Abstract:
Visual analytics is a costly endeavor in which analysts must coordinate the execution of incompatible visualization tools to derive coherent presentations from complex information. Distributed environments such as the Web pose additional costs since analysts must also establish logical connections among shared results, decode unfamiliar data formats, and engage with broader sets of tools that support the heterogeneity of different information sources. These ancillary activities are often limiting factors to our vision of seamless analytics, which we define as the low-cost generation and reuse of analytical resources. In this paper, we offer a theory of analytics that formally explains how analysts can employ Linked Data to maintain and leverage explicit connections across shared results as well as manage different representations of information required by visualization tools. Our theory builds on the well-known benefits of interconnected data and provides new metrics that quantify the utility of interconnected user- and task-centric, analytical applications.

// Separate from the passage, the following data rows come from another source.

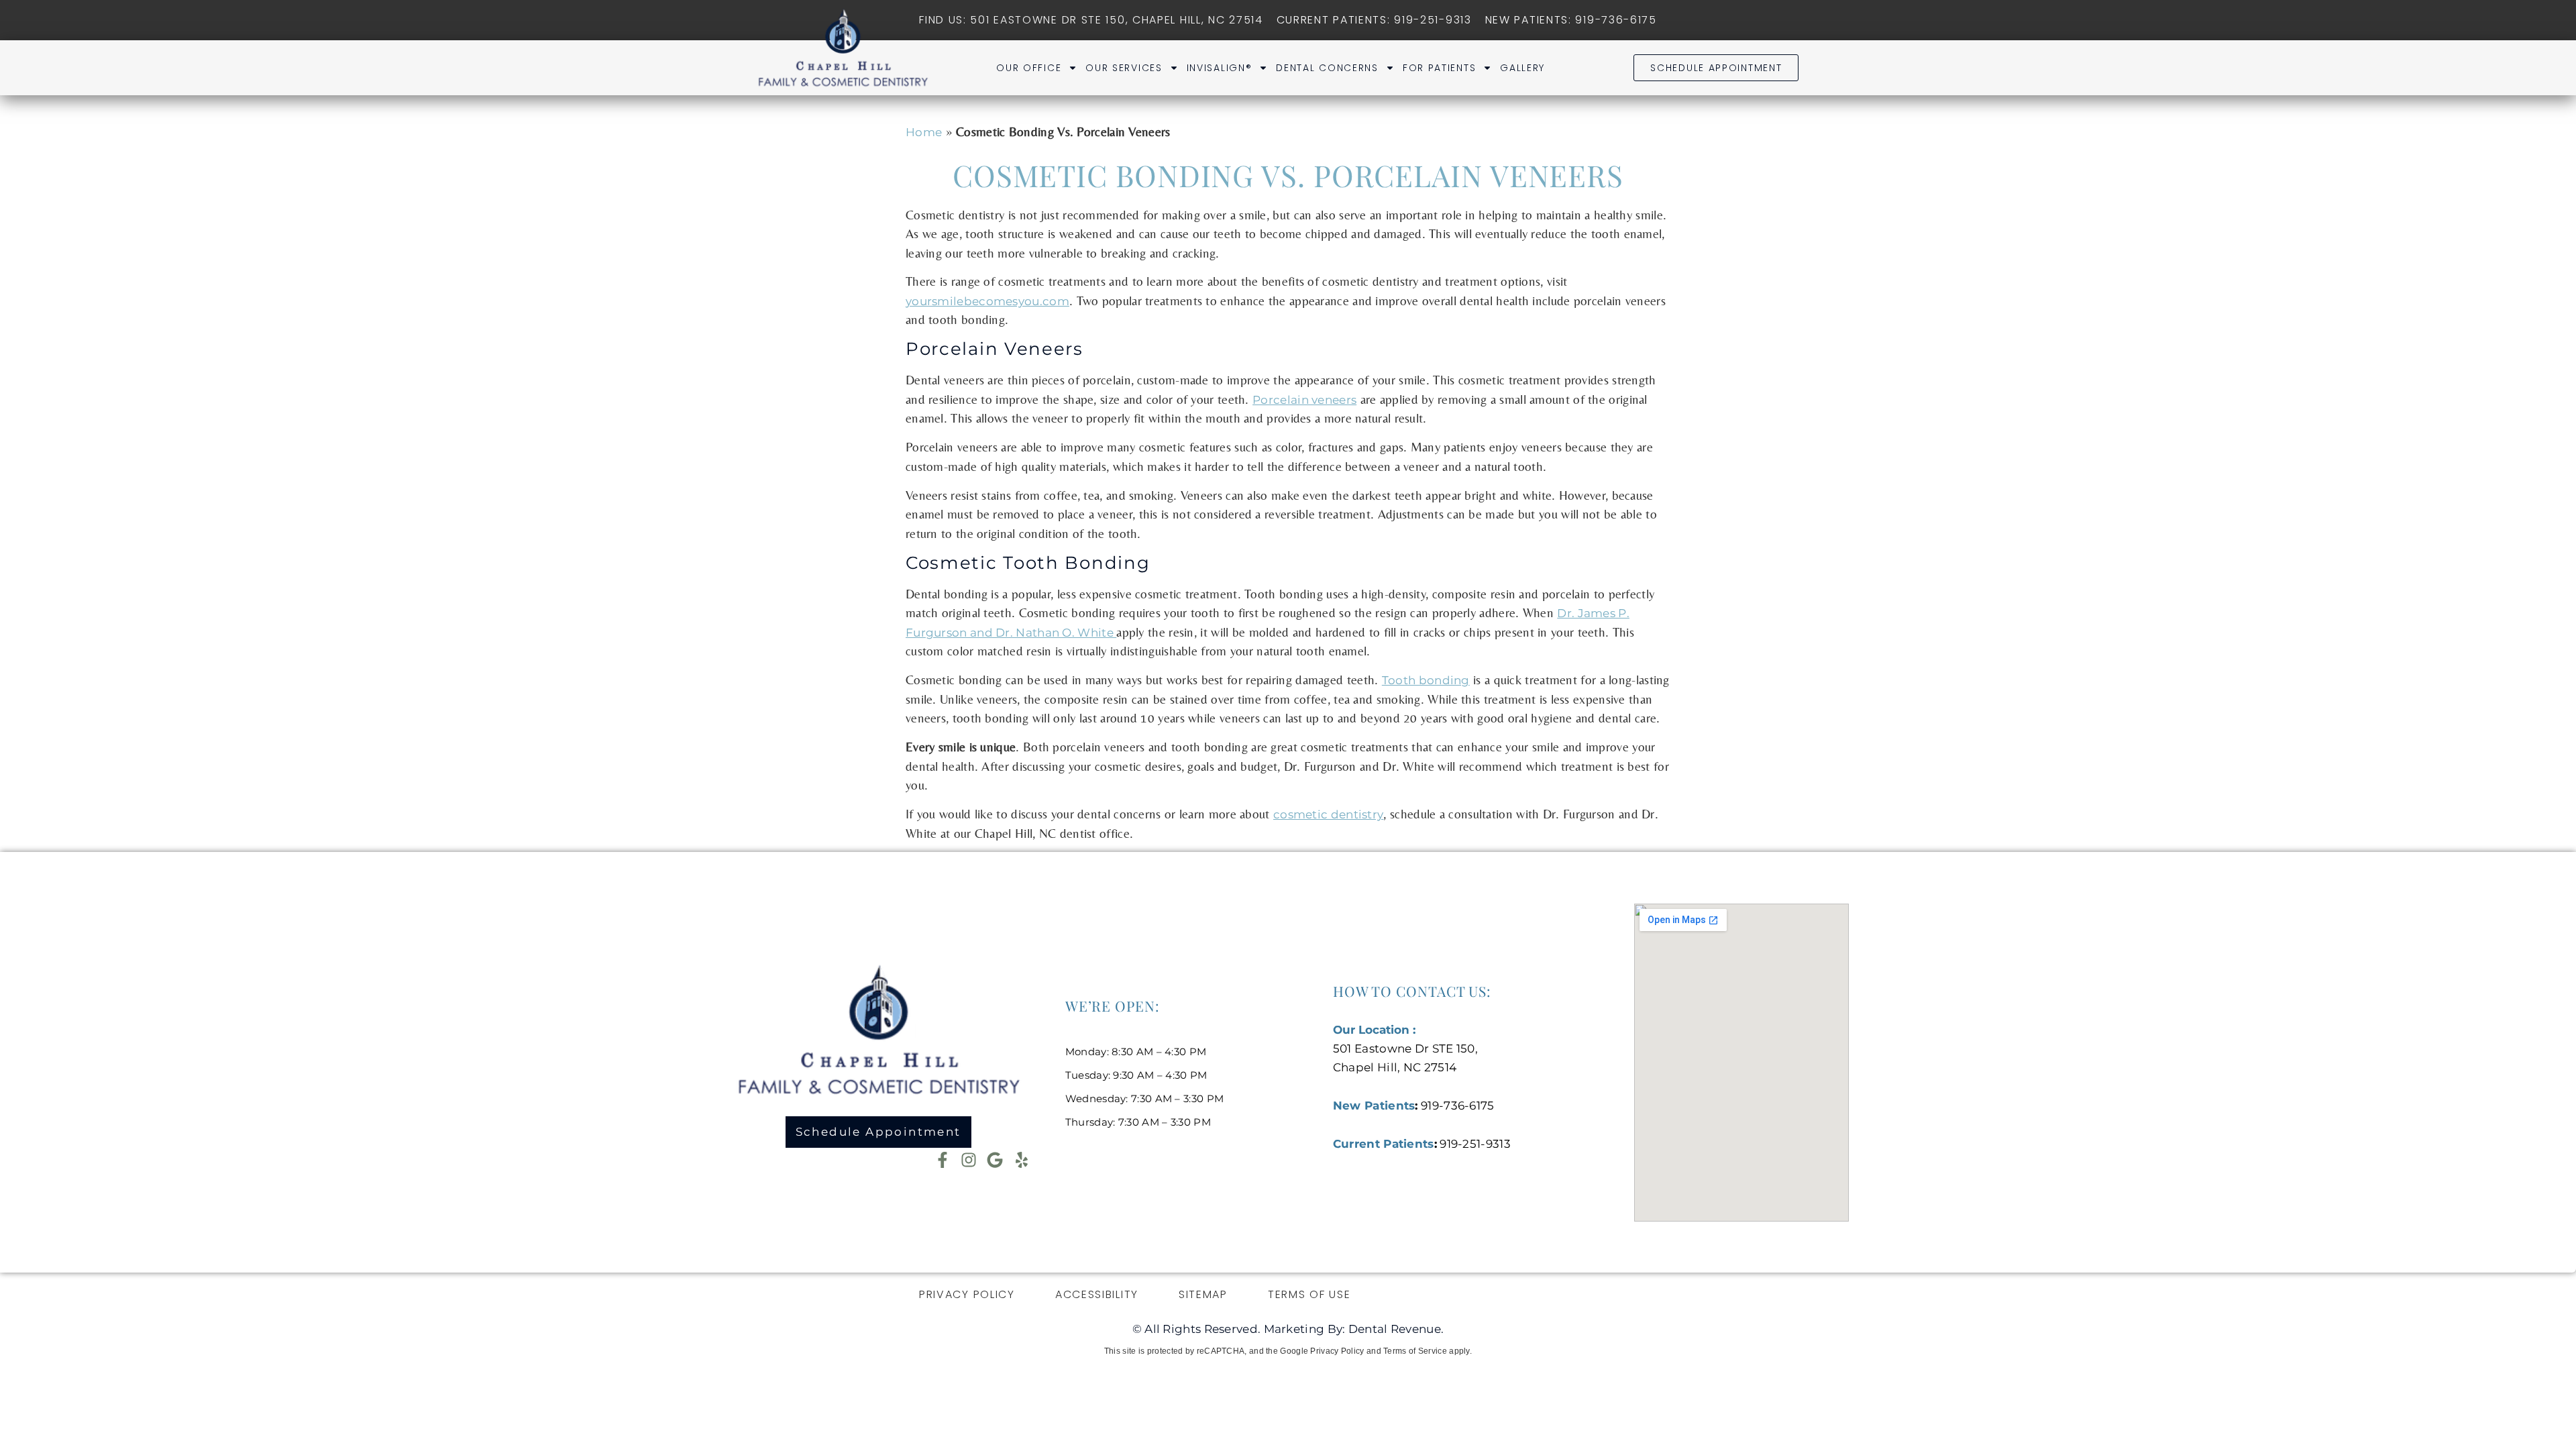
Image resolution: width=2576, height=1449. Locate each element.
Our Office (1028, 67)
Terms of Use (1309, 1294)
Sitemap (1203, 1294)
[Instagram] (969, 1160)
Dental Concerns (1327, 67)
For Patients (1439, 67)
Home (924, 132)
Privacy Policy (967, 1294)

To describe our theory, we first introduce an extension of the W3C PROV Ontology to model analytic applications regardless of the type of data, tool, or objective involved. Next, we exercise the ontology to model a series of applications performed in a hypothetical but realistic and fully-implemented scenario. We then introduce a measure of seamlessness for any chain of applications described in our Application Ontology. Finally, we extend the ontology to distinguish five types of applications based on the structure of data involved and the behavior of the tools used. Together, our seamlessness measure and application ontology compose our Five-Star application theory that embodies tenets of Linked Data in a form that emits falsifiable predictions and which can be revised to better reflect and thus reduce the costs embedded within analytical environments.